▶ _TASK_
Can you copy out every line, starting at the one containing "更新情報 (84, 1702)" and ending at the one containing "Login (334, 14)", with each coordinate in the answers multiplied by 1.5 and rounded to a whole number (halves rounded up), and everything else left unchanged?

[Records from a data source]
###

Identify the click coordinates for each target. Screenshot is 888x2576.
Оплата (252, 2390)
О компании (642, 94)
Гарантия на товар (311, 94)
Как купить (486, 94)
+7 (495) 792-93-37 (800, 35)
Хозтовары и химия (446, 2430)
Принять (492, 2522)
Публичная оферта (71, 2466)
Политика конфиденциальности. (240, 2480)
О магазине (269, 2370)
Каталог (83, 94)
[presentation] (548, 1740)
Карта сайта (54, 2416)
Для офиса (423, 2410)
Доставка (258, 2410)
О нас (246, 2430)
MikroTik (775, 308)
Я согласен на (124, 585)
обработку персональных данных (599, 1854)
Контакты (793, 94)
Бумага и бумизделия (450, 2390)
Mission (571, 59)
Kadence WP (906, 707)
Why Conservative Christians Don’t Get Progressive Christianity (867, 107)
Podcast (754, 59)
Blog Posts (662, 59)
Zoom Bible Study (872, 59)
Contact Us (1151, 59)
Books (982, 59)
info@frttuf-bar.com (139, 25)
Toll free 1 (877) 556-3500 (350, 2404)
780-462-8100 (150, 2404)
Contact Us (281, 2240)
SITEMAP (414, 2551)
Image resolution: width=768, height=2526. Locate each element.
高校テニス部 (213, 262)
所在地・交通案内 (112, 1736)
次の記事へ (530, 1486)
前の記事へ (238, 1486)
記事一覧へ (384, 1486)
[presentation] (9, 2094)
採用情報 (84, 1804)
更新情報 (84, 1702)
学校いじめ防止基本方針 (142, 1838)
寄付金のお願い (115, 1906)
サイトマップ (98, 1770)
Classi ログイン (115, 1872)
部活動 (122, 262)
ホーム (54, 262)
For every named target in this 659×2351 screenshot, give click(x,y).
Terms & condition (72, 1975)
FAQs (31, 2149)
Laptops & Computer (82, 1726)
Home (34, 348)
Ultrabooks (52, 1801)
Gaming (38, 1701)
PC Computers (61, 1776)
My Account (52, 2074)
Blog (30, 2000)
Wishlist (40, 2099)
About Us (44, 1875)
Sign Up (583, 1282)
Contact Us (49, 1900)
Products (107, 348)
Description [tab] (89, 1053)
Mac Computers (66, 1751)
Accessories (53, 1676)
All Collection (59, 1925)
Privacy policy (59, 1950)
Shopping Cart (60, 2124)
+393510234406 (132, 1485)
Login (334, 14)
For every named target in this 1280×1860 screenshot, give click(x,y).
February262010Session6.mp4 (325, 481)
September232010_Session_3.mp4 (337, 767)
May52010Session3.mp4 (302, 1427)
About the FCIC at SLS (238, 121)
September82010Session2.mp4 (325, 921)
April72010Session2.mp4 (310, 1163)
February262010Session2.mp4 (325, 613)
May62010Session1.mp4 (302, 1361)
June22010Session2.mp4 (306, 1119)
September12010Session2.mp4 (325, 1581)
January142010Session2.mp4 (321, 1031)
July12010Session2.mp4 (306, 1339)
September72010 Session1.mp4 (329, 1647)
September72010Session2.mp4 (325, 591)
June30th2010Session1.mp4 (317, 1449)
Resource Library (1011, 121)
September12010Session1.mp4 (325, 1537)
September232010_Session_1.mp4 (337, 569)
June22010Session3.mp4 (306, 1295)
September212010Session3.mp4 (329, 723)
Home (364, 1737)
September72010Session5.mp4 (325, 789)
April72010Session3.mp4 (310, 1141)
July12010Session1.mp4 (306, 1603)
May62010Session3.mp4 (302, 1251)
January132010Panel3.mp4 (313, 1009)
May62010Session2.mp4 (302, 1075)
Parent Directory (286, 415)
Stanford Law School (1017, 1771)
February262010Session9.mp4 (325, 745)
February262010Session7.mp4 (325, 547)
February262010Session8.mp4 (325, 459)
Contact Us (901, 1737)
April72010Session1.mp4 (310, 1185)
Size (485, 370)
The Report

###

▶ _RESPONSE TO THE TASK_
更新情報 (126, 2553)
学校いじめ防止基本方針 (213, 2757)
寄付金のお願い (173, 2859)
サイトマップ (147, 2655)
Classi ログイン (173, 2808)
部活動 (183, 393)
ホーム (81, 393)
For every named target in this 659×2351 screenshot, give click(x,y).
Terms & condition (108, 2963)
FAQs (47, 3224)
Laptops & Computer (123, 2589)
Home (51, 522)
Ultrabooks (78, 2702)
Gaming (57, 2552)
PC Computers (92, 2664)
My Account (78, 3111)
Blog (45, 3000)
Wishlist (60, 3149)
About Us (66, 2813)
Sign Up (875, 1923)
Contact Us (74, 2850)
Products (161, 522)
Description [tab] (134, 1580)
Mac Computers (99, 2627)
Accessories (80, 2514)
All Collection (89, 2888)
Privacy policy (89, 2925)
Shopping Cart (90, 3186)
+393510234406 (198, 2228)
Login (501, 21)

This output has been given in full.